I lived the first four years of my life without knowing what sound really was, as no one had ever tried to explain it to me. I didn't hear my sister laughing when my father pulled a face at breakfast, or hear my mother chastising him for being late for work. I didn't hear my aunts telling me how much I'd grown since the last time they'd seen me, or hear my cousins inviting me into their games, most of which I did not even try to understand.

I didn't hear my mother and father arguing over the man in the pictures, or hear my sister asking who he was. I didn't hear my mother's explanation, but I certainly saw her tears.

I didn't hear what my mother said when she put us into the car that day, but I saw her whispering something to my father, and him nodding his head after a moment.
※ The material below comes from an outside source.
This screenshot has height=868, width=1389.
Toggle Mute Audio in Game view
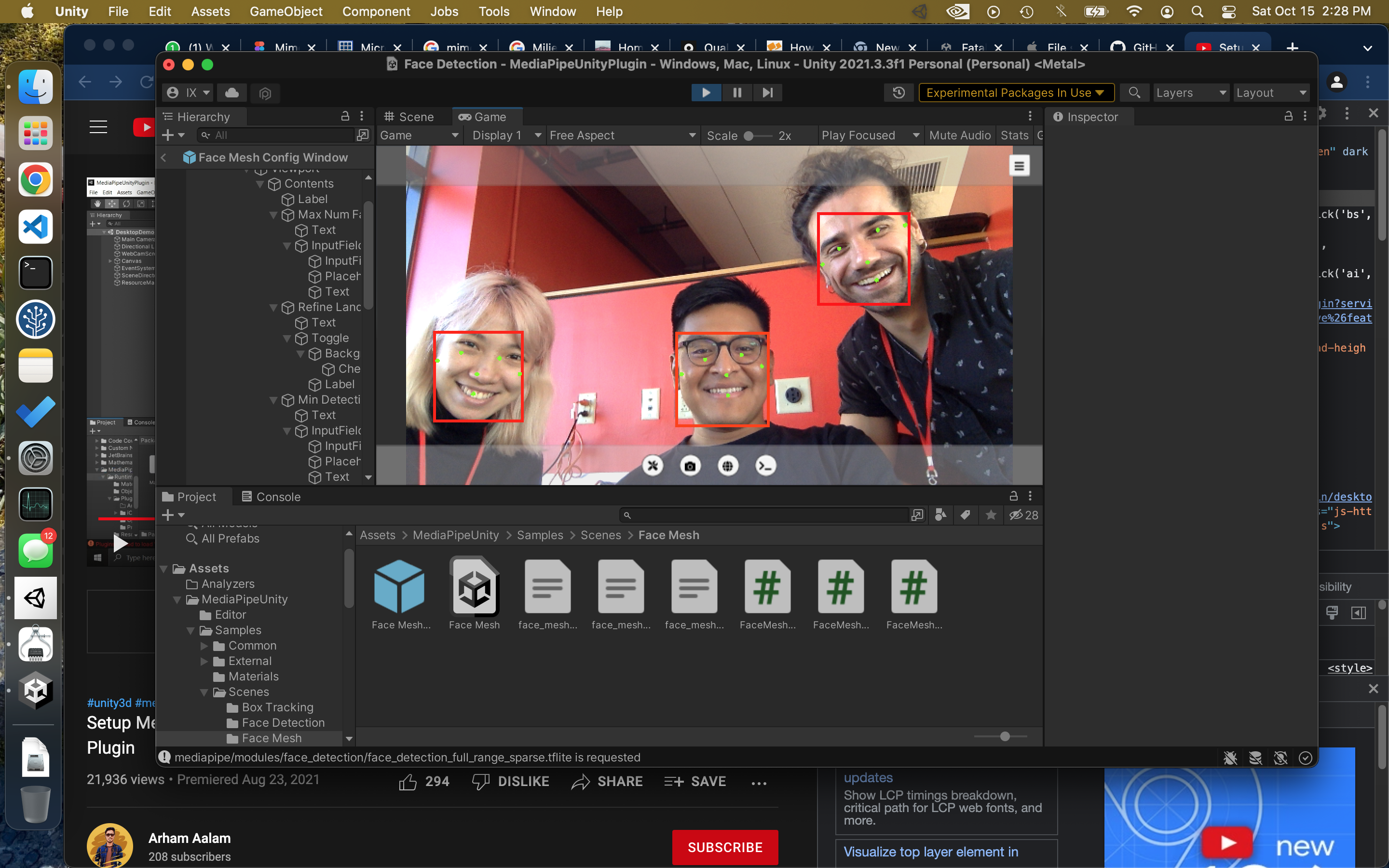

I didn't hear my sister repeatedly asking where we were going, but I did see the slight shift in my father's face when she asked about the pictures.
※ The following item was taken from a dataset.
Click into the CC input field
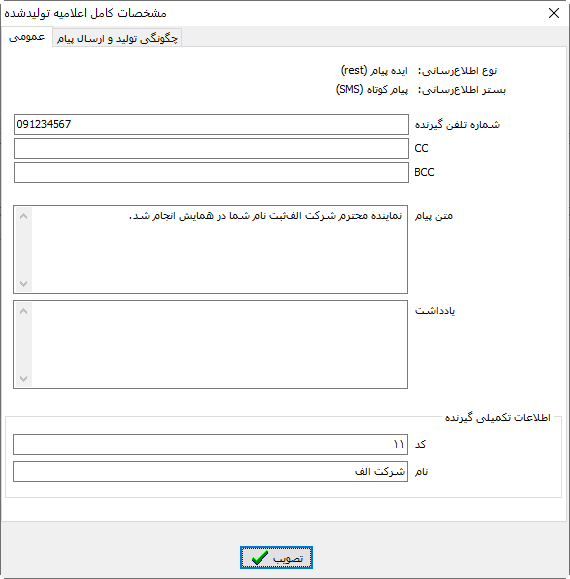570x579 pixels. [211, 148]
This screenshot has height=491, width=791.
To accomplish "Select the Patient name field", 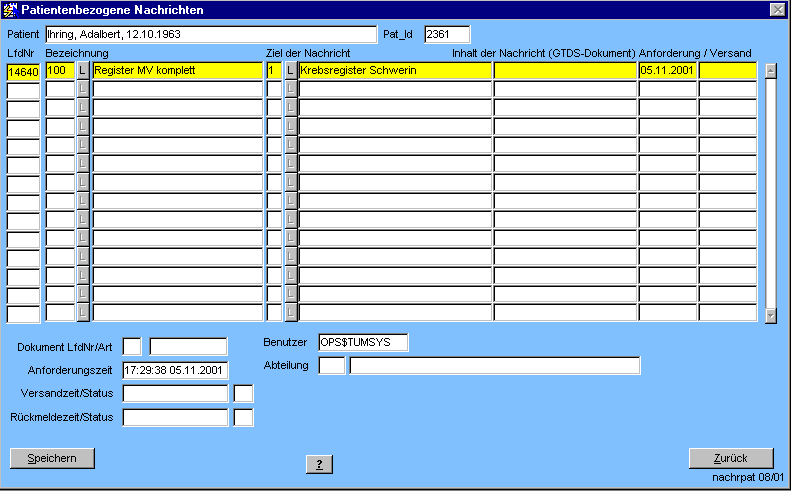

She had found it in one of the old photo albums, filled with memories made long before my father and mother had met. There were my aunts, of course, and my grandparents, but there was one album that we had never seen before. My mother did not think much of it when my sister asked to look, so she pulled it from the shelf and wiped away the thick layer of dust that it had accumulated. She was momentarily distracted by aunt Frannie asking for tea.
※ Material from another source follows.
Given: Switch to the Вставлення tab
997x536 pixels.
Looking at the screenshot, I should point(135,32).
My sister and I sat on the armchair nearest the window, and I traced the golden patterns that were etched into the leather cover while my sister greeted aunt Fran.

We opened the book and were met with a strange face. The picture was one of my mother and her three sisters, Ruth, Emma and Francheska, all four of them significantly younger looking. It was taken in one of the rooms in my grandparents house, and they were gathered on the floor. Ruth, the oldest, was sitting on her knees with her head held high, every bit as proud then as now. Beside her sat my mother and Emma, arms around each other, smiling. In front of them sat the youngest of the sisters, Francheska, or Frannie as she preferred to be known.

However, in her lap sat a young boy we'd never seen before. He had thick black hair like them and large dark eyes that matched those of the girls gathered around him. He seemed uncomfortable, and was obviously trying to escape from Frannie's arms when the picture was taken.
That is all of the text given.